Bei der Sichtung des auf der Basis von Extraktion 6 automatisch erzeugten Entscheidungsbaums (erster Baum aus Extraktion 6; zu Entscheidungsbäumen im Allgemeinen vgl. Bubenhofer/Hansen-Morath/Konopka 2014) , hat sich gezeigt, dass im Gegensatz zur Variation bei sichtbaren Genitivallomorphen die Befunde für endungslose Genitive nur sehr bedingt brauchbar sind. Dies mag zum einen an der Tatsache liegen, dass es sich bei der Nullrealisierung des Genitivs starker Nomen um ein vergleichsweise niederfrequentes Phänomen handelt; zum anderen liegen die Probleme darin begründet, dass die verwendeten (automatischen) Annotations- und Extraktionsverfahren vor allem im Zusammenhang mit endungslosen Formen fehlerhafte Resultate liefern (insbes. den Status von Fremdwörtern und Eigennamen betreffend). Direkt im Anschluss sind alle Pfade/Faktorenkombination aufgelistet, die im Entscheidungsbaum Endungslosigkeit bewirken, jeweils gefolgt von Beispielen und (in Klammern) Anzahl der relevanten Beispiele (eine Aufschlüsselung und Erläuterung der relevanten Faktoren bzw. Abkürzungen findet sich hier).

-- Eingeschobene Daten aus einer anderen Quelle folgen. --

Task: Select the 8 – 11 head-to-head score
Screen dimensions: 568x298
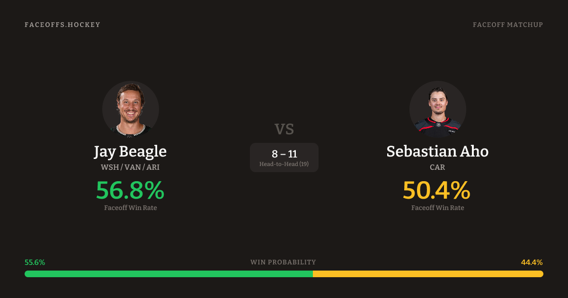Action: point(284,154)
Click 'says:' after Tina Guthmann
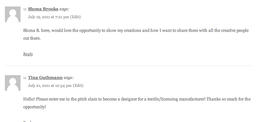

  1. HK (> 7) – anzsilb (=1) – Fremdw (0) – letztlautart (F) – HK (> 10) – letztreimDISC (ars): Mars (383)
  2. HK (> 7) – anzsilb (=1) – Fremdw (0) – letztlautart (n.a.) – PropN (0) – HK (>12): Mai (962), A (427), C (104), U (76), B (71), a (66), E (63), Pro (43) etc.
  3. HK (> 7) – anzsilb (=1) – Fremdw (0) – letztlautart (P) – HK (<=15) – wortart (N;O;B): Selbst (321)
  4. HK (> 7) – anzsilb (=1) – Fremdw (0) – letztlautart (A) – Mask (0) – HK (>10) – letztreimDISC (ɪC): Nichts (372)
  5. HK (> 7) – anzsilb (=1) – Fremdw (1) – HK (>10) – letztlautart (F, N): Jazz (1816), Yen (933), Song (33), Plus (17), Bus (15) etc.
  6. HK (> 7) – anzsilb (>1) – Fremdw (0) – letztlautart (P) – HK (?9) – letztlautDISC (k): Donnerstag (51), Montag (48), Dienstag (46)
  7. HK (> 7) – anzsilb (>1) – Fremdw (0) – letztlautart (n.a.) – Mask (1) – letztlautDISC (o, u:): Homo ((336), Manitu (168), Mafioso (45), Tenno (28), Salto (15) etc.
  8. HK (> 7) – anzsilb (>1) – Fremdw (0) – letztlautart (F) – suffortho (s): Augenblicks (534), Nachmittags (339), Feiertags (81), Notfalls (17) ...
  9. HK (> 7) – anzsilb (>1) – Fremdw (0) – letztlautart (F) – suffortho (n.a.) – letztreimDISC (ɔs, ʊs, ɪs): Chaos (664), Tennis (574), Kosmos (497), Luxus (334), Taunus (139), Ethos (69) etc.
  10. HK (> 7) – anzsilb (>1) – Fremdw (1) – letztlautart (F): Nationalsozialismus (4094), Sozialismus (3149), Kapitalismus (2058), Kommunismus (1866), ..., Mythos (598) etc.
  11. HK (> 7) – anzsilb (>1) – Fremdw (1) – letztlautart (L) – letztreimDISC (i:r): Empire (374), Quartier (36) etc.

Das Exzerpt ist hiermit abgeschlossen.